TicketManager | Netflix Takes a Half Swing at Sponsorship

Netflix’s first foray into live sports programming, The Netflix Cup, had both elements to love and elements to hate, and unfortunately its sponsorship component falls into the second bucket.

Although the event was full of fun twists on match play golf and showcased how the streaming giant plans to take a fresh approach to live events, its incorporation of presenting sponsors T-Mobile and Nespresso was as old-school as it gets.

For their reported $2 million investment, those brands merely had their names slapped on golf carts and video segments, despite remarks from Peter Naylor, Netflix’s vice president of global advertising sales during an Advertising Week appearance last month that the brands would be integrated in a “natural and holistic” way.

While viewers benefitted from a program that was free of commercial ad blocks interrupting the action, the streaming giant missed an opportunity to deliver more engagement and activation platforms for its sponsors, something it will no doubt get better at as it moves on from its rookie effort.

Consider this a blip for T-Mobile, which has a robust and strategic sponsorship portfolio to rely on—including involvement with this weekend’s Formula 1 Heineken Silver Las Vegas Grand Prix, just down the Strip from Wynn Golf Club, home of The Netflix Cup.

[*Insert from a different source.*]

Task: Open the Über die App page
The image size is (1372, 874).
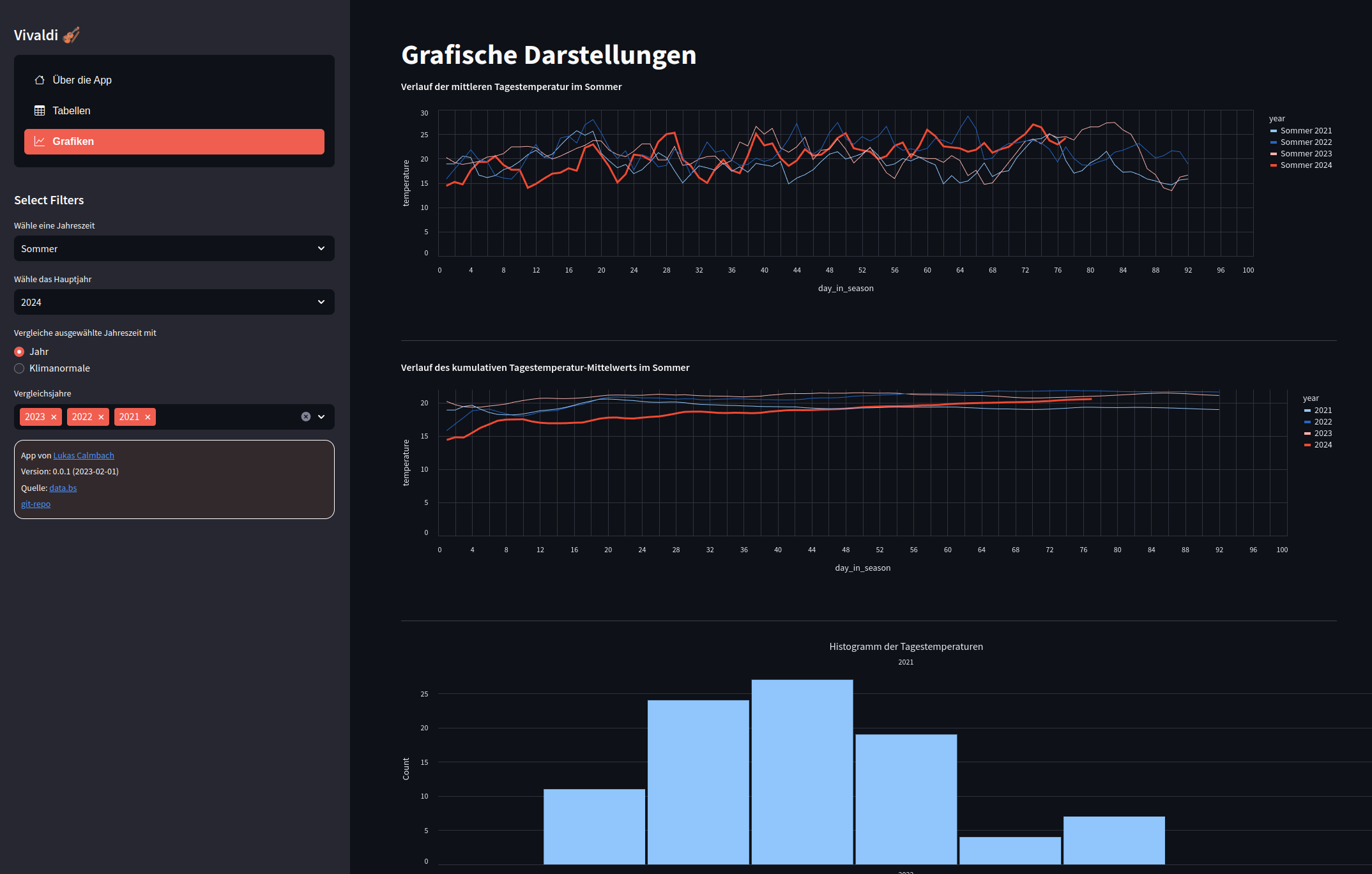Action: click(x=82, y=80)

But it is a disappointing first sponsorship foray for Nespresso, a brand with deep pockets—it just signed David Beckham as a pitchman for its machines and coffees, adding him to a roster of other stars appearing in its ads, including George Clooney, Julia Garner and Simone Ashley—that could be poised to spend much more with sports and entertainment properties considering its stated objectives.

Appearing at the same Advertising Week event as Naylor, Jessica Padula, Nespresso’s vice president of marketing, said The Netflix Cup sponsorship was a chance to “do something big” and “make a statement” for a brand in “household penetration build mode” in the U.S. “What better way to do it than with something that’s the first time and exciting and really a cultural moment that we can associate ourselves with in a way that just introduces people to a different side than they expected.”

Experienced properties and sponsors know that it requires more than billboards and tune-in emails containing espresso martini recipes to make a partnership relevant and give consumers a reason to care, remember and respond. A fully leveraged partnership not only allows brands to penetrate households but also helps them stay there.